- [The problem] Reproduce the part of the records that opens with the line containing "This screenshot has height=1308, width=924." and closes with the line containing "(x=471, y=321)", changing "countdown indicator" to "countdown timer" and leaving everything else unaltered. Omit the pictures from the reproduction.

** start Information provided **

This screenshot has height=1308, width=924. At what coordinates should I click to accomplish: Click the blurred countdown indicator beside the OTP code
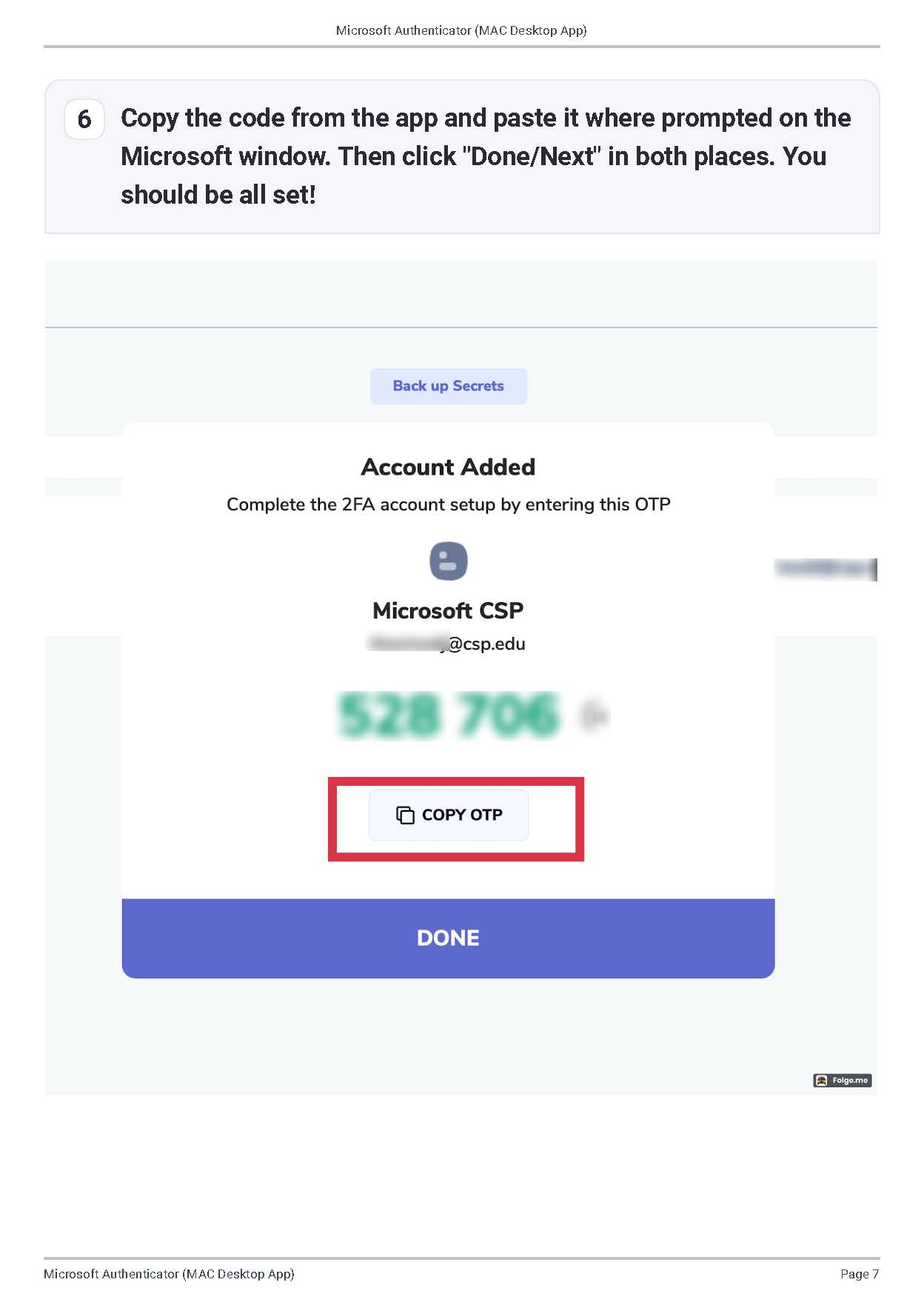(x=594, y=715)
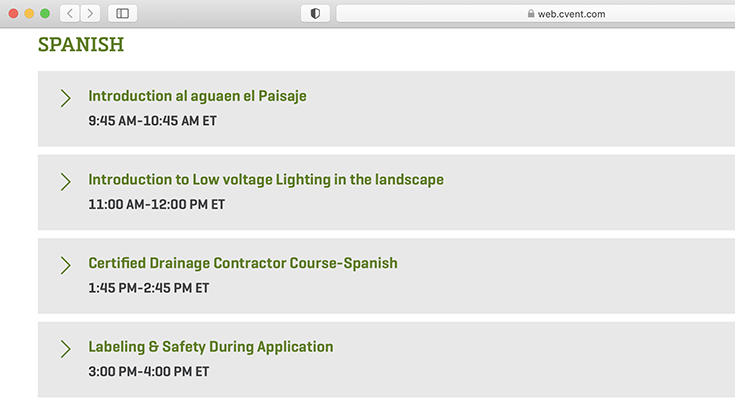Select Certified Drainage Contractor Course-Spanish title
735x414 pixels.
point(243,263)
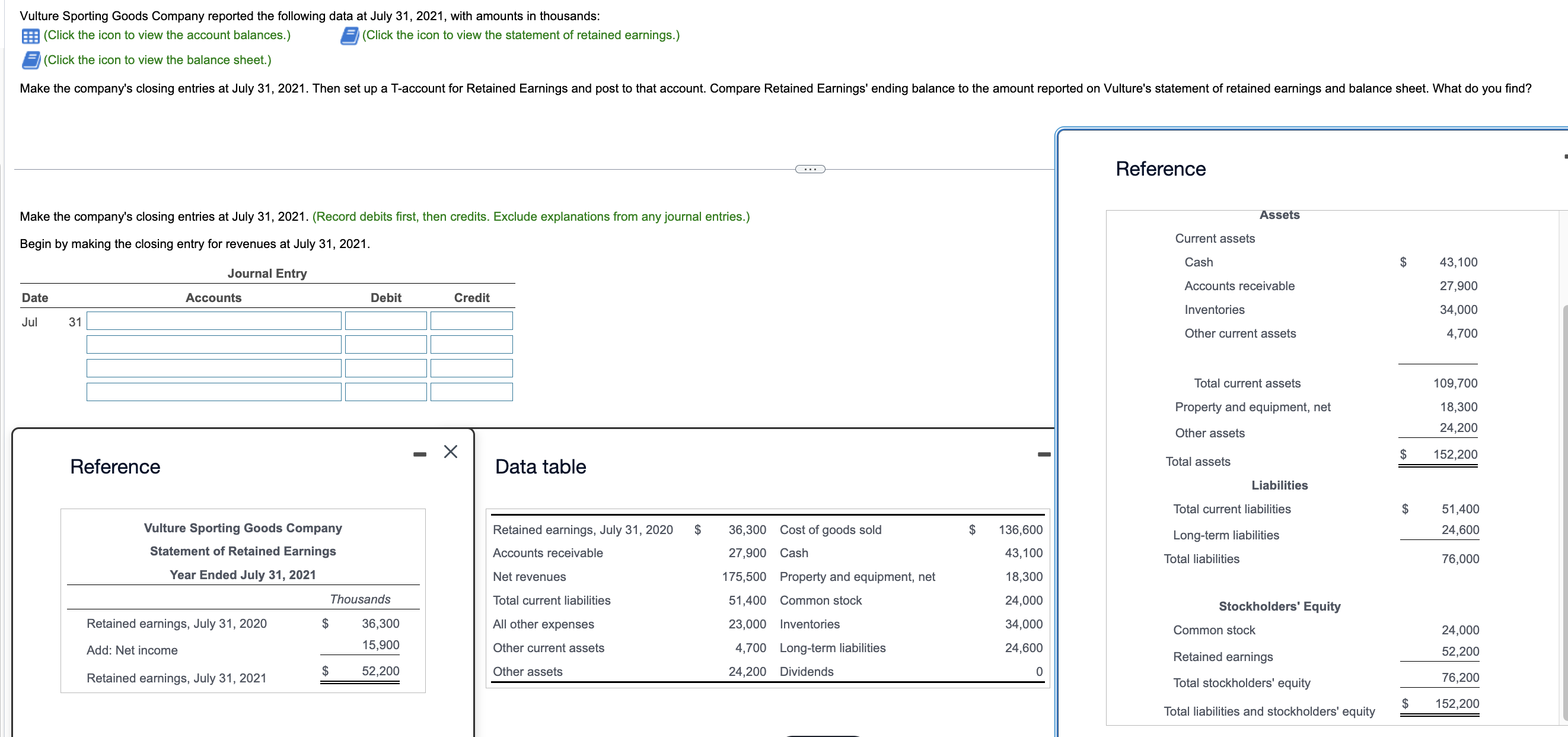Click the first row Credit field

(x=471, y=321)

** end Information provided **
** start Information provided **

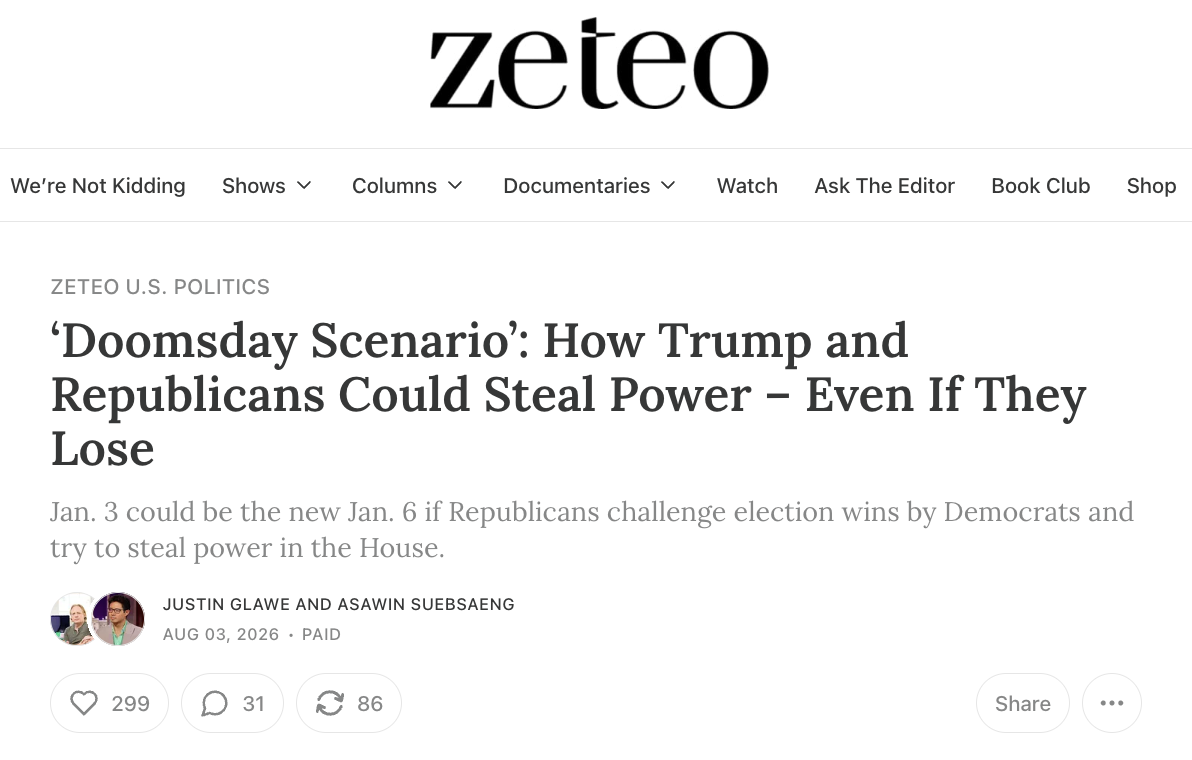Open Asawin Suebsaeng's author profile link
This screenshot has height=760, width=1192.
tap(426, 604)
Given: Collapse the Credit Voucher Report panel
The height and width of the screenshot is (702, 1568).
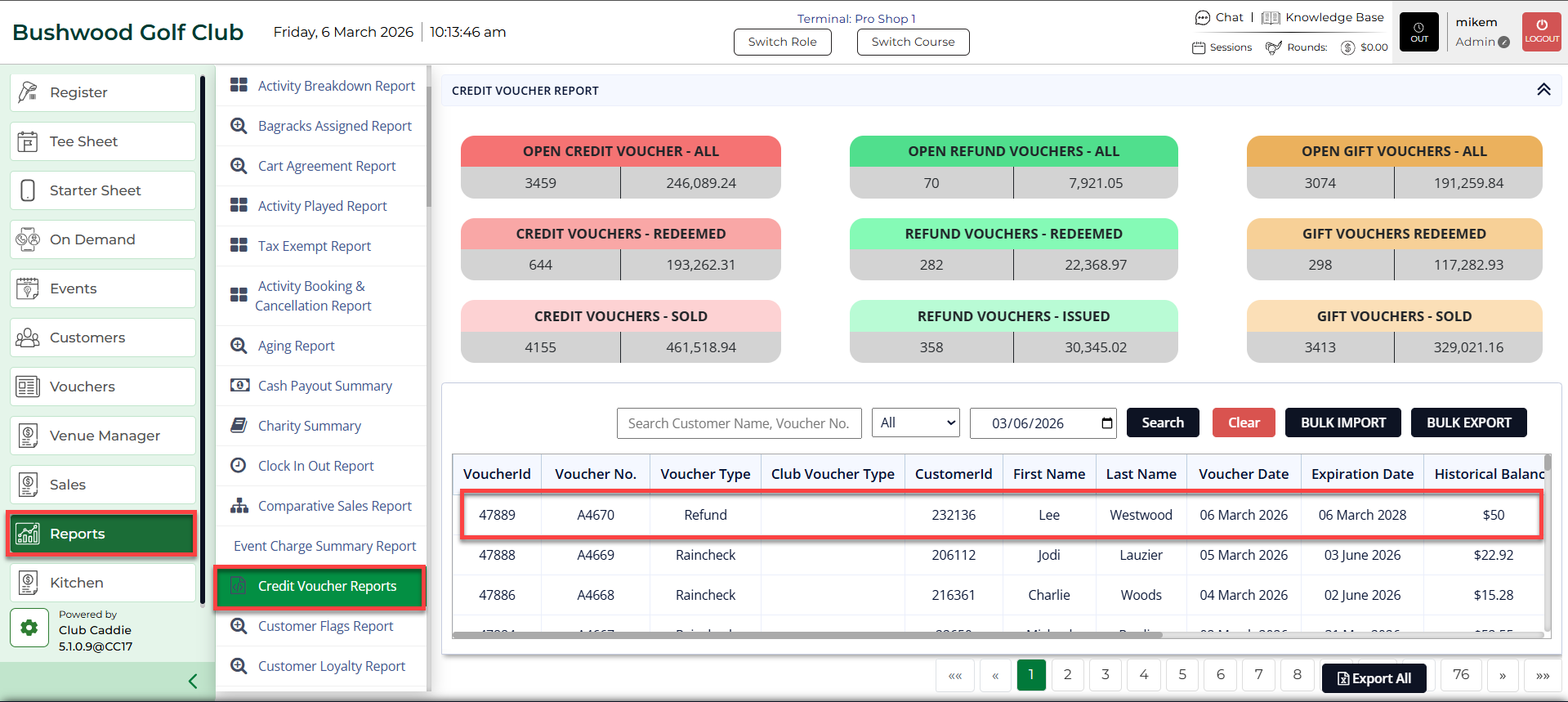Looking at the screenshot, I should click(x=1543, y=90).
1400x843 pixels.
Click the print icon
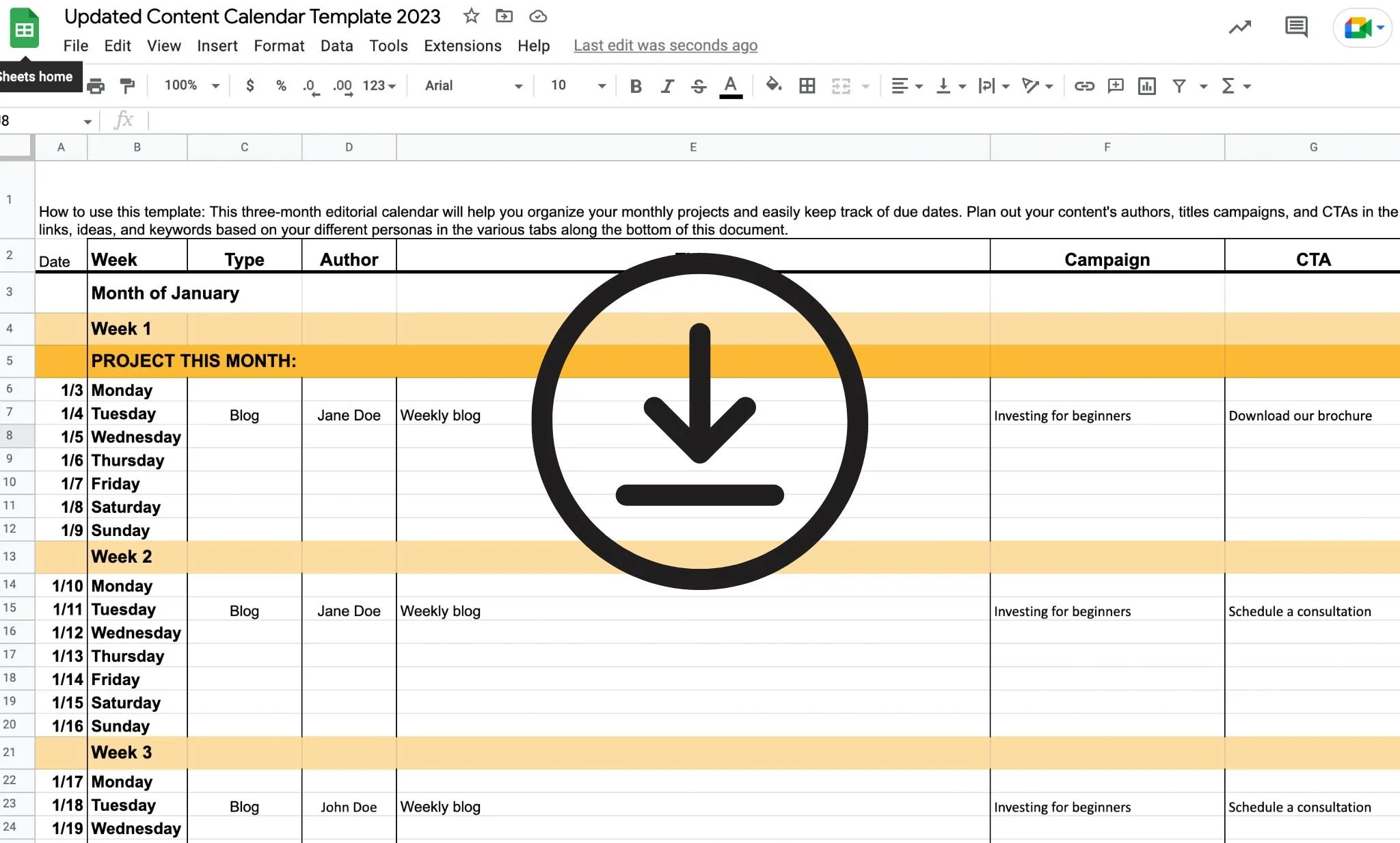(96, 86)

** end Information provided **

- [The output]
This screenshot has height=1308, width=924. At what coordinates should I click to accomplish: Click the blurred countdown timer beside the OTP code
(x=594, y=715)
Select Certified Drainage Contractor Course-Spanish title
735x414 pixels.
point(243,263)
Click the first row Credit field

(x=471, y=321)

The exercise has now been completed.